When you have issues and you have no one to talk to, and the walls are closing in and the voices are getting too loud, what I notice is people will start to self-medicate because you want to feel good. So, they turn to alcohol, they turn to drugs and we are seeing this with the youth a lot. We’re seeing a suicide rate shoot up among African-American teens. That, when I heard the statistics and I heard when the ages start at five, that one, that’s a hard pill to swallow. When you’re five, you shouldn’t even know what the word suicide means. How did we get into this place where children are not allowed to be children? They’re contemplating life and death at five? That one fucks me up every time. I can’t even say it. I just know when I was five, I wanted to live. Every day I wanted to live.

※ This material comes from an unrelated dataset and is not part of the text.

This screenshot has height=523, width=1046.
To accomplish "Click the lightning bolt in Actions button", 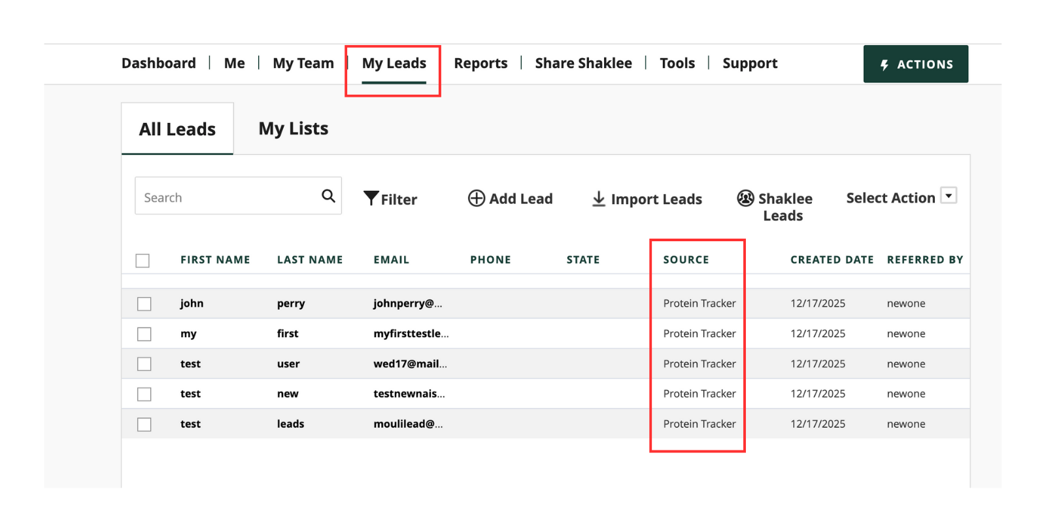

I wanted to wake up, I wanted to go and play. Where are we as a society when our babies don’t want to live anymore? That’s, we have to do something now. We can not be quiet anymore. When you’re quiet, things aren’t fixed. It gets worse. I’m a celebrity and at this point, everybody kept asking me, Do you have a charity? And I really couldn’t find anything that I was passionate about and then I was like, This is it. Do you know what I mean? Because this is something I’m really passionate about. This is something that is a necessity for me. And so, we have to break this cycle of keeping our mouths closed.
So, I called my best friend who also has a lifetime of suffering from anxiety and that’s when we decided to birth the Boris Lawrence Henson Foundation named after my father. So, I think he’d be really proud. I felt such an urgency to do something. I felt like it was my mission to give back to these children because they’re having coping issues. And so, our, my foundation is, what we’re trying to do is we’re trying to get these babies while they’re kids.
So, we infiltrate the school, we get counselors in there who can see a child dealing with a traumatic situation at home because these kids come to school from trauma, from traumatic situations at home and we expect them to learn, to sit down and focus. I’m speaking up now because we are facing a national crisis with children committing suicide. I want people to know that it is okay to get, seek help for mental health. There is nothing wrong with it.
You go to the dentist, don’t you? You go get your yearly check up. Better check on your mental.